To the best of our knowledge, this systematic review is the first to address, in a non-fragmented way, efficacy of specifically designed gaming interventions in UL rehabilitation after stroke. Our results confirm current trends favouring custom-made rehabilitation systems and gamification of interventions. Positive findings concerning function and activity have already been reported in previous reviews [11, 18]. It is worth noting that this review shows encouraging results in participation outcomes indicating, therefore, improvements in three ICF-WHO components.

Strengths and limitations

In a rapidly emerging field, 40% of studies included in our review were published within the last 3 years. Quantitative synthesis was performed by only using RCT of moderate to high methodological quality. However, this was not feasible for two studies due to unavailable data. Additionally, even though our work was conducted according to PRISMA guidelines for systematic reviews, no methods were used to detect unpublished trials. Also, publication bias was only assessed through funnel plot graphic representation which nonetheless did not indicate asymmetry. Heterogeneity across studies was moderate to high regarding UL function and activity outcomes. This may be partially due to variation of elements such as patient characteristics, duration of interventions and evaluation timepoints. Heterogeneity was addressed by using a random effects model for meta-analyses and by conducting additional analyses. Even though heterogeneity levels remained moderate, our results were little affected by changes in methods or outliers, indicating robustness.

Perspectives

Our work offers some suggestions regarding clinical practice and future research. Interventions using serious games may be encouraged and integrated in upper limb rehabilitation programs during subacute and chronic stage after stroke. Specifications regarding dosage, duration and selection of patients that could benefit most from these treatments need further investigation. In addition, serious games should be explored in terms of ways to provide self- or tele-rehabilitation.

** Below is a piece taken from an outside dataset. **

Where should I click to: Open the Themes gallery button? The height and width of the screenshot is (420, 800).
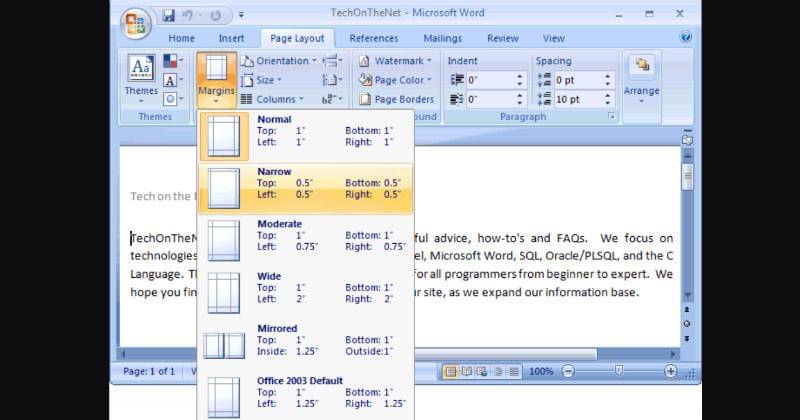141,77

From a research point of view, new developments in gaming interventions can take into consideration adherence to neurorehabilitation principles. In accordance with our findings, future developments of interventions in UL stroke rehabilitation ought to comply with as many neurorehabilitation principles as possible. Future work should study how variations in clusters of these principles may influence differently specific aspects of motor or cognitive rehabilitation. Also, richness of kinematic data, accessible through technological devices on which games are implemented, open new perspectives in assessment and follow-up of stroke patients. In our review, only 11% of studies used kinematic data, complementary to clinical rating scales, for UL function evaluation. Finally, few studies (11%) included in our review reported cognitive outcomes. Since motor performance and functional recovery can be influenced by cognitive determinants [49, 50], combined assessment of all these aspects should be further considered in future work.

Conclusion

In conclusion, this systematic review and meta-analysis showed that post-stroke UL rehabilitation through serious games, implemented on various types of technological devices, showed better improvements, compared to conventional treatment, on three ICF-WHO components. Long term effect retention was maintained for UL function. Irrespective of the technological system used, serious games that complied with more than 8 out of 11 neurorehabilitation principles led to better overall effects. Our findings emphasize the importance of adherence to neurorehabilitation principles in order to improve efficacy of interventions in UL rehabilitation after stroke.